*GIVEN PASSAGE*.

'''

# Multiple Canister Filters and Powerheads



## JGNC (May 15, 2014)

Hello all, I'm having troubles removing dead spots from my tank. It's a 75 gallon Malawi tank with a Rena XP2, XP3 and an Aqueon 950 GPH power head. I currently have both intake tubes on the back right corner and spray bar and nozzle on the left rear. I've played with positioning them along with the power head but I still have areas where waste accumulates.

Does anyone have any pics of a similar setup that works? Should I try an intake/output in the right rear corner with the output facing forward then intake/output on the left rear with the output facing the right? Then have the power head to add to the circular motion. Lastly, I only have one output nozzle and one spray bar, does it matter which I put on the larger filter? The way my tank is setup makes it a pain to move hoses around. Any advice will be greatly appreciated.

Thanks, 
Jesse


----------



## Mcdaphnia (Dec 16, 2003)

There will always be spots where detritus accumulates if you use laminar flow. The filters, powerheads, spraybars, etc. all produce laminar flow except when they are turned on or off. When they start up, the flow is irregular (turbulent) and then it settles down and smooths out to an even flow (laminar). Reef aquarium keepers can't afford to have a spot where detritus accumulates on a coral or anenome. So they have an electronic device that randomly turns on and off each current making device in the tank so that the flow pattern is constantly changing. Here are some examples of the crazy things that can be done to nearly eliminate any accumulation of detritus.

'''

*EXERCISE INSTRUCTIONS*.
Rewrite the aquarium flow thread starting at "There will always" and ending at "accumulation of detritus.", swapping in "debris" wherever "detritus" appears. The rows that come next are drawn from a separate source.

*DATA PROVIDED*.
'''

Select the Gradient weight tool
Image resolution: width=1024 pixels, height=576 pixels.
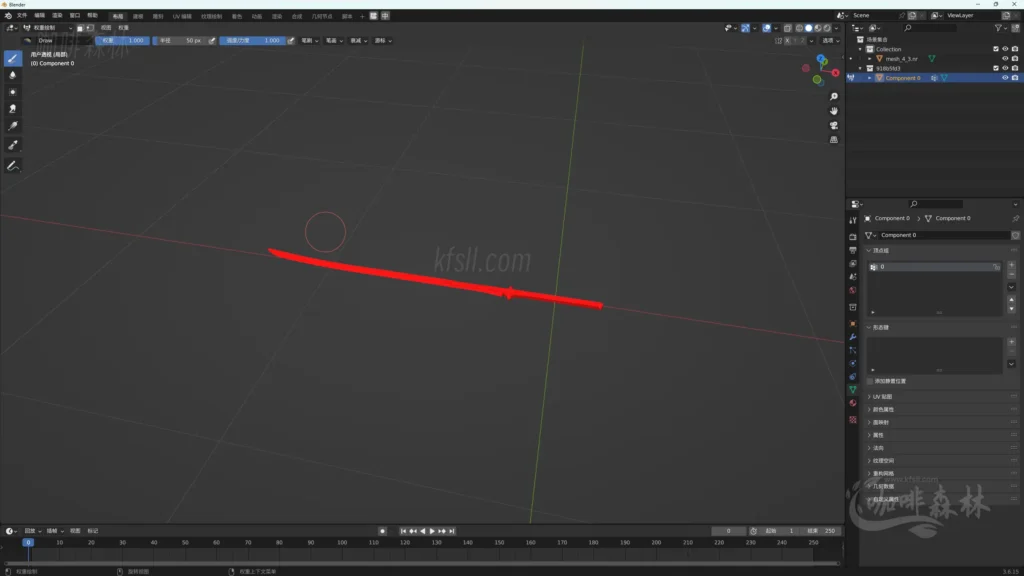coord(13,126)
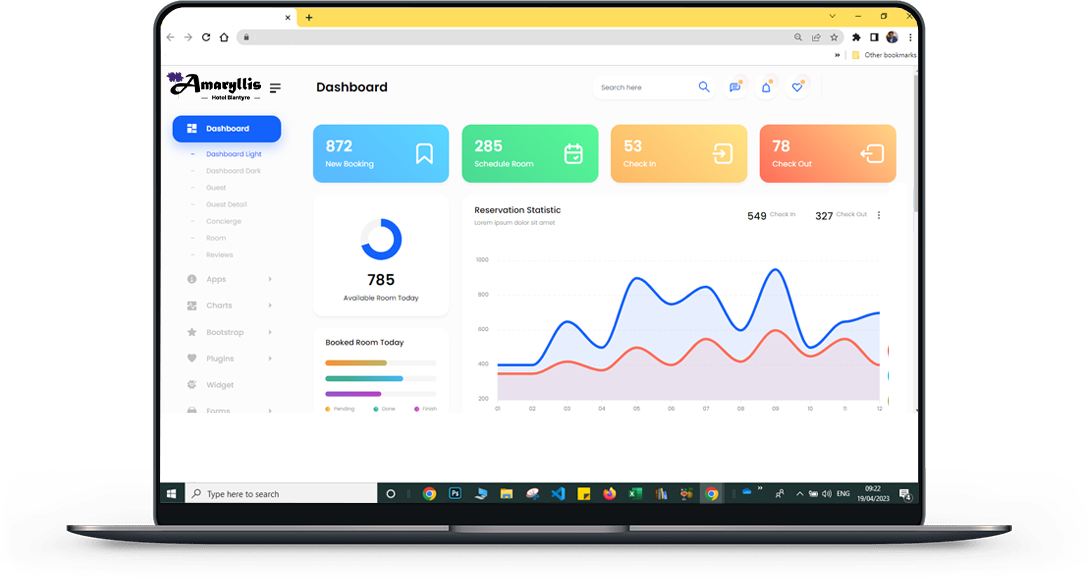Click the bookmark icon on New Booking card
The image size is (1088, 578).
[x=424, y=153]
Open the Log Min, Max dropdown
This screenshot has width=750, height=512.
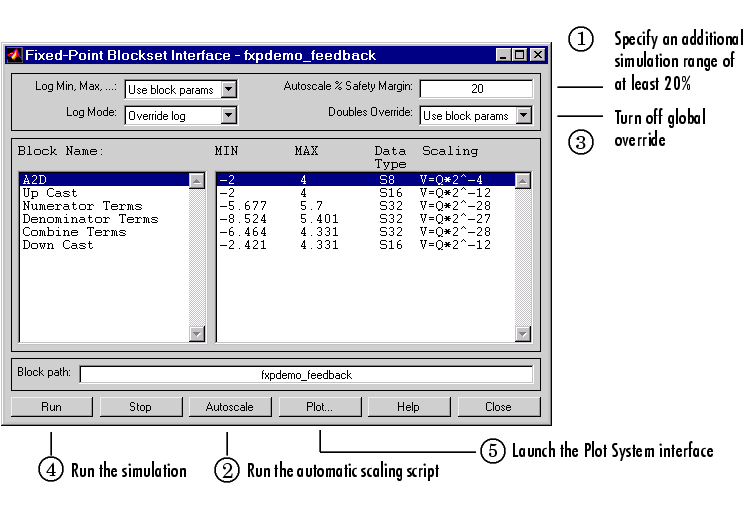(x=228, y=90)
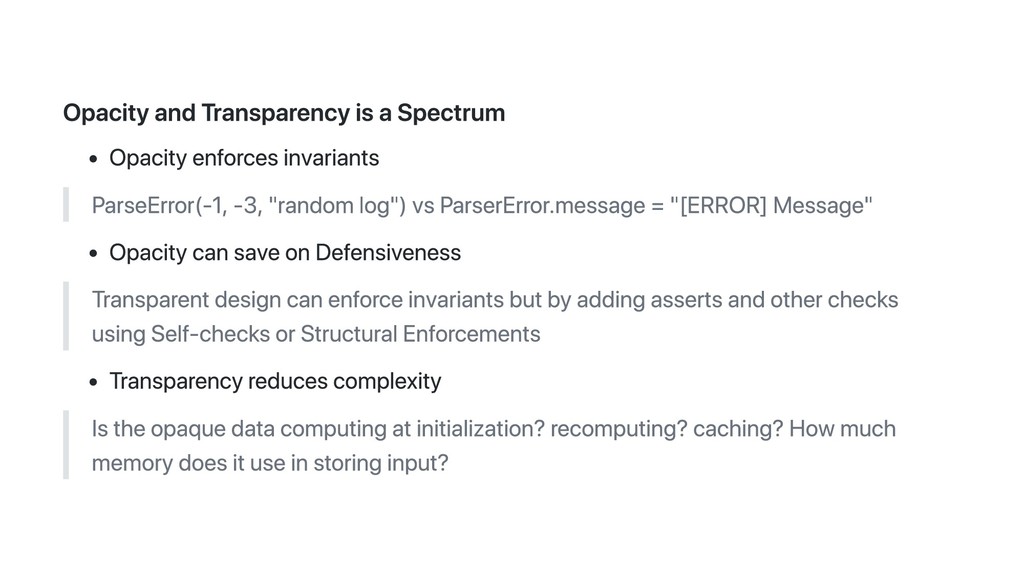Click the word Spectrum in the heading

(x=451, y=113)
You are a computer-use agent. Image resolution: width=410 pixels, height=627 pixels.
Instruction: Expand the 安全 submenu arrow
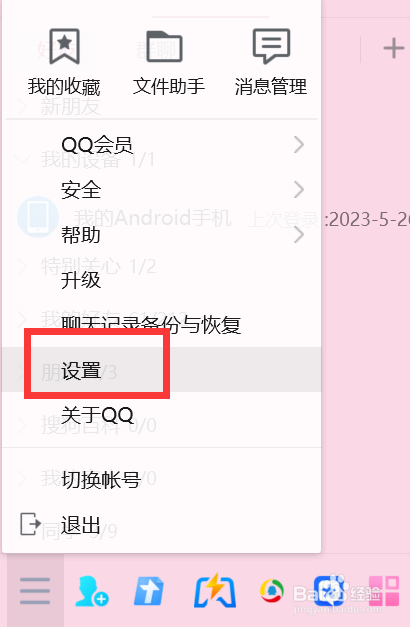click(298, 190)
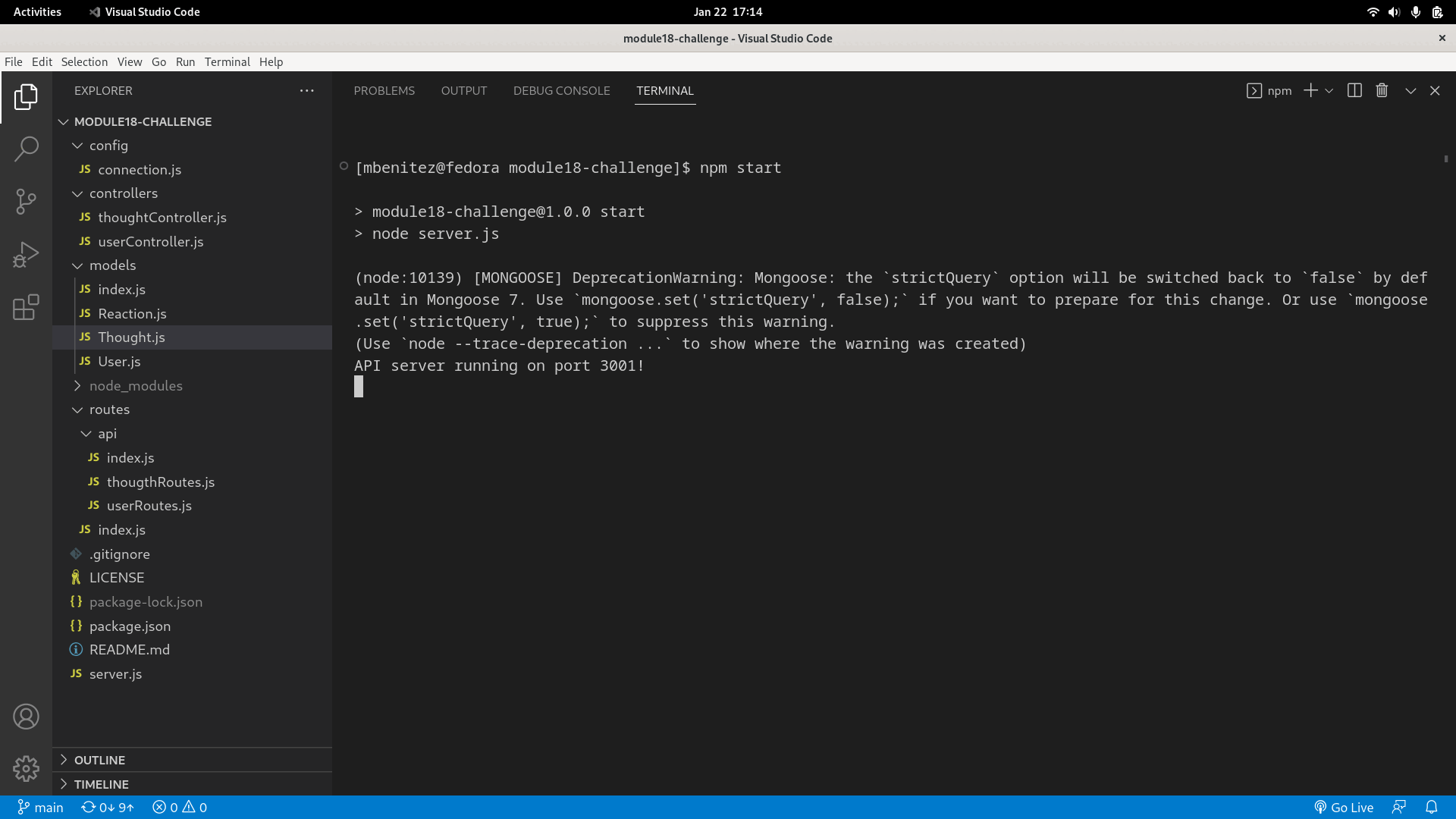This screenshot has width=1456, height=819.
Task: Click the Kill Terminal trash icon
Action: pos(1382,90)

'''

*RESPONSE TO THE EXERCISE*.
There will always be spots where debris accumulates if you use laminar flow. The filters, powerheads, spraybars, etc. all produce laminar flow except when they are turned on or off. When they start up, the flow is irregular (turbulent) and then it settles down and smooths out to an even flow (laminar). Reef aquarium keepers can't afford to have a spot where debris accumulates on a coral or anenome. So they have an electronic device that randomly turns on and off each current making device in the tank so that the flow pattern is constantly changing. Here are some examples of the crazy things that can be done to nearly eliminate any accumulation of debris.